We edit each other’s writing and aren’t afraid to critique ruthlessly, knowing it will help the other end up with a stronger piece.
5. Lying Under Trees
Recently Barry and I discovered that we like lying on the grass under a tree, gazing up through the branches. I like to place my bent arm above my face to form a square and look up at the pocket of sky I can glimpse. Sometimes we talk about this or that; other times we just lie in companionable silence.
Unfortunately, neither Eureka nor Guanajuato are great places to enjoy this activity. Eureka’s trees are bristly and many of the branches don’t extend that far, while Guanajuato, located in high desert, doesn’t have that many trees. But we love it when we’re on the road.
6. Visiting Ancient Ruins
I used to consider ruins just “a pile of old rocks,” as my mother-in-law used to say, but over the years, I’ve learned to love them as much as Barry does. Mexican ruins are especially evocative because they harmonize so seamlessly with the surrounding landscape.
7. Afternoon Lie-Downs
For as long as I’ve known him, Barry has always taken an afternoon nap when he could. These days, after lunch, he and I usually lie down on the sofa for a half hour. I rarely nap — my body isn’t wired that way — but I love our afternoon cuddles.
8. Mid-Afternoon Meditation In Different Places
We have been part of meditation groups off and on for years, including one in Guanajuato that meets weekdays from 8 to 9 a.m., led by a Japanese teacher. During COVID, it stopped meeting, so Barry and I decided to sit in one of several rotating churches in el centro most afternoons. Although I’m not of the faith, I love meditating in Catholic churches, staring at the icons and statues.
In Eureka, meanwhile, we live opposite the Redwood Curtain Theater, whose Board has kindly given us permission to enter the building when it’s not in use, so most afternoons we meditate there.
Although it’s recommended to meditate in the morning, I like doing it mid-afternoon, which is my bio-rhythmically low time, what the ancients called acedia, a Greek word meaning listlessness and ennui.
9. Sunday Roast
Barry and I don’t eat meat, but we remember Sundays in childhood when, for both of us, that was the one day of the week when our main meal was lunch. In my case, Mother always prepared pot roast, whereas Barry’s “mum” cooked whatever the butcher delivered on Friday. In postwar Britain, meat, milk, and bread were delivered to homes.
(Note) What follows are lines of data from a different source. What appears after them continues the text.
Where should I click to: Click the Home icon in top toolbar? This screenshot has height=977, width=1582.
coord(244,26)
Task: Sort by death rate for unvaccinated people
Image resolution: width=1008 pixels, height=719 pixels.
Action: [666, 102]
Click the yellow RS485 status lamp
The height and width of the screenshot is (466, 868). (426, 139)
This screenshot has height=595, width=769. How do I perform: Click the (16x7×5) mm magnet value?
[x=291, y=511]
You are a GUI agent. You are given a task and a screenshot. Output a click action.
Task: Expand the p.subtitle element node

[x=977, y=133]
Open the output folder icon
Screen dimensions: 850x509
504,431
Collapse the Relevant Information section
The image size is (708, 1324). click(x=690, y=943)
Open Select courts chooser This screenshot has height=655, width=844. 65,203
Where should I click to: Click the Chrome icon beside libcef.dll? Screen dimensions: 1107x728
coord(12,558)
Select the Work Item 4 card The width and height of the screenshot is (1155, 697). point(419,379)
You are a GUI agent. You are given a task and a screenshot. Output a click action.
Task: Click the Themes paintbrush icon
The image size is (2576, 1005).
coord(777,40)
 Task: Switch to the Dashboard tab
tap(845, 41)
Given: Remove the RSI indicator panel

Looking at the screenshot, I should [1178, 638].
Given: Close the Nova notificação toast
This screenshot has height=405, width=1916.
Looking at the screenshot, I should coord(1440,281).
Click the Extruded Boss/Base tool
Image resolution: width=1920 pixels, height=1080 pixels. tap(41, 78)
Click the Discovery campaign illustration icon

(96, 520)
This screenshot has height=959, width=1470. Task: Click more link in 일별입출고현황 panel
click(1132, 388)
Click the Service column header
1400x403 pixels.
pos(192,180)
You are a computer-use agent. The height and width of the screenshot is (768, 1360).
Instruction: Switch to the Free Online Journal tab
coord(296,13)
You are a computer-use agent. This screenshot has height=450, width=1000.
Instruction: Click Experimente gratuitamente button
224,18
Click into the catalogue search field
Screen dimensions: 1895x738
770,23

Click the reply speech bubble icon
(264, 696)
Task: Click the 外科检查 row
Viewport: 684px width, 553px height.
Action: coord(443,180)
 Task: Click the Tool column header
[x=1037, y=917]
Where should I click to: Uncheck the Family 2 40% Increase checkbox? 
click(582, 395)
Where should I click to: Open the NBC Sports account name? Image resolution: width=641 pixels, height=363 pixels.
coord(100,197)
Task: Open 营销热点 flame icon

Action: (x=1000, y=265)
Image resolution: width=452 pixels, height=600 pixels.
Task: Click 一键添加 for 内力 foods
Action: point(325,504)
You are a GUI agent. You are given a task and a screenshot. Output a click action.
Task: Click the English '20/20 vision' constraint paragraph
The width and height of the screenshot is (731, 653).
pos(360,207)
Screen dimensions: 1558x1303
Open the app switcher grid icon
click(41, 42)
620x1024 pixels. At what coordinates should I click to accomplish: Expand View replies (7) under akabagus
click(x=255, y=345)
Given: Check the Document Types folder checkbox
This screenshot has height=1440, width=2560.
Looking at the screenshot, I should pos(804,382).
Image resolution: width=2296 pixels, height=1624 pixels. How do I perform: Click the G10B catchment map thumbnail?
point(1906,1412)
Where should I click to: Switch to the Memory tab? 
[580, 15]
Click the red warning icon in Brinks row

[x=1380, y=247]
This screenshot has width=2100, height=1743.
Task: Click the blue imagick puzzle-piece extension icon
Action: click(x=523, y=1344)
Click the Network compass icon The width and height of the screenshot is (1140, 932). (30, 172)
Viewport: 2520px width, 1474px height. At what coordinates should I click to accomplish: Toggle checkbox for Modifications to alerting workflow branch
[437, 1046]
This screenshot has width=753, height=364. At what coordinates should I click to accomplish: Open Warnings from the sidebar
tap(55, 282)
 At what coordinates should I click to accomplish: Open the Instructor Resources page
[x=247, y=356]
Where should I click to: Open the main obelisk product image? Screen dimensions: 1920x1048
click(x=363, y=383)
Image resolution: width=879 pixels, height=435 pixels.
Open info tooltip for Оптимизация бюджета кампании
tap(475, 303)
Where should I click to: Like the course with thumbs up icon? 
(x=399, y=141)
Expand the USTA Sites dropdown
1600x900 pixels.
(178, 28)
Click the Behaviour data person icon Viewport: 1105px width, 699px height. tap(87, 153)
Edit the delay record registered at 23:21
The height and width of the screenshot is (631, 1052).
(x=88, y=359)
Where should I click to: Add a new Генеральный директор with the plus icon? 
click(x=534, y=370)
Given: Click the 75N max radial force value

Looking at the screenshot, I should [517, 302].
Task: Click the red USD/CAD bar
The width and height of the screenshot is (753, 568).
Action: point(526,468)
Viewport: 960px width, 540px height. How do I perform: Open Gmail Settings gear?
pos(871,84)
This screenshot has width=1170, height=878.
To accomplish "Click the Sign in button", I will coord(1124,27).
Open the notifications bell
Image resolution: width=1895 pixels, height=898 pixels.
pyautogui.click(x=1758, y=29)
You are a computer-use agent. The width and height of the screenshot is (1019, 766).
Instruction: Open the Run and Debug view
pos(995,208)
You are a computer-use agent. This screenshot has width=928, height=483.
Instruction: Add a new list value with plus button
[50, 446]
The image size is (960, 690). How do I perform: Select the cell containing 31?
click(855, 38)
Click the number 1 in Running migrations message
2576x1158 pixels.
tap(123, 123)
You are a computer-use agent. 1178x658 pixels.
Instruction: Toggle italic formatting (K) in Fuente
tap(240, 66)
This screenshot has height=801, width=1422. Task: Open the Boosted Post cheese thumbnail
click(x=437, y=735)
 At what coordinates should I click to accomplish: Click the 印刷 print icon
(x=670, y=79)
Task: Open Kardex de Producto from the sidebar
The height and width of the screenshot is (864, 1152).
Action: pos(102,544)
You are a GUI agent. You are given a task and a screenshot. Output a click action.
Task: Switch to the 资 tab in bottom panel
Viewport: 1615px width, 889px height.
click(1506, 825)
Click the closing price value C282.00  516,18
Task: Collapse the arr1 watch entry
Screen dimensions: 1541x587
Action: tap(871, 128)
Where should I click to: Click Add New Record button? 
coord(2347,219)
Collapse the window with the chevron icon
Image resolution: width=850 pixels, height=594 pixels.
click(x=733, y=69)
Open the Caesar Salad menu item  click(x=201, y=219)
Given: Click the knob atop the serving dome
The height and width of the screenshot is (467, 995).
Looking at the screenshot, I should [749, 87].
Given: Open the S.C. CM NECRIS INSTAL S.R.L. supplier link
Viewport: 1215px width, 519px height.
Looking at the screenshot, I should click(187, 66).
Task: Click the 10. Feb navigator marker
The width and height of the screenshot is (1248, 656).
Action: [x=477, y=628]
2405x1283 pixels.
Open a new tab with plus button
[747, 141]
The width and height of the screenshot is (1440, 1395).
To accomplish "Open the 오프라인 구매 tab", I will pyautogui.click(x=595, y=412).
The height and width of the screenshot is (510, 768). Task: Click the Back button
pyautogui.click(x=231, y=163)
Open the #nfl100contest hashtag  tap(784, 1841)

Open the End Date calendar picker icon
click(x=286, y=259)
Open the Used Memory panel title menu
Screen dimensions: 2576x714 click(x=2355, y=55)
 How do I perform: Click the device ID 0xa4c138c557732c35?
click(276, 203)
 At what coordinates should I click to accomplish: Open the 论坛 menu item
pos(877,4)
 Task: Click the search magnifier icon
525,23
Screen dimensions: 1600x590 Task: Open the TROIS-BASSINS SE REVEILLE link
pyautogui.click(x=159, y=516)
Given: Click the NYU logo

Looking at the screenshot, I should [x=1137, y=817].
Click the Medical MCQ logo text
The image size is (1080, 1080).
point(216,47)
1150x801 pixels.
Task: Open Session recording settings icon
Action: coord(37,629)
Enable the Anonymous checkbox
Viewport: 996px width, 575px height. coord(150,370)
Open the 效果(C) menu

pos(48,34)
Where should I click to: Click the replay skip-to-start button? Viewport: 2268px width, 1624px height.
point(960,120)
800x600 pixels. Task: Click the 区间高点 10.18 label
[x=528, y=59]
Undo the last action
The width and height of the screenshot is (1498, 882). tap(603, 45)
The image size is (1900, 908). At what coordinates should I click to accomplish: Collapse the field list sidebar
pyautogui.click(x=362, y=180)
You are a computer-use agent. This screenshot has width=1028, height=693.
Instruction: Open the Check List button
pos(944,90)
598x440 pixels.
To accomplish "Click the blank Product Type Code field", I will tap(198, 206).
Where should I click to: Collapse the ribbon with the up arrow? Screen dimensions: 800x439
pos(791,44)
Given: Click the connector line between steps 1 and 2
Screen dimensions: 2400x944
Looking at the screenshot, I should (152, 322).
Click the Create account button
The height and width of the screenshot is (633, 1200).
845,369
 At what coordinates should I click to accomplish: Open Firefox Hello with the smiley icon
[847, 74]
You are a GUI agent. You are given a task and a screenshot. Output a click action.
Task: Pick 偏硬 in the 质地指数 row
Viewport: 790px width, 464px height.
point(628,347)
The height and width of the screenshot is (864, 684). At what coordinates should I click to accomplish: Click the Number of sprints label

Once a week, we enjoy our version of Sunday roast. I’m not much of a baker, so instead of making the pizza from scratch, I buy a thin-crust one, adding beets, mushrooms, caramelized onions, red pepper, and feta or goat cheese.
Of course, Barry and I have plenty of separate hobbies. He enjoys stargazing, for example, while I’m loving my revitalized sketching practice. But even when we don’t have the same interests, we encourage each other.
Yesterday, for example, I joined him nearby to take photos with his new drone, both of us getting an adrenaline rush when we’d watch the drone disappear in the overcast sky, wondering if it was gone for good. And for my birthday, he built me an artist’s table so I can have a dedicated place to sketch and watercolor. I feel deeply fortunate that I have a supportive life companion.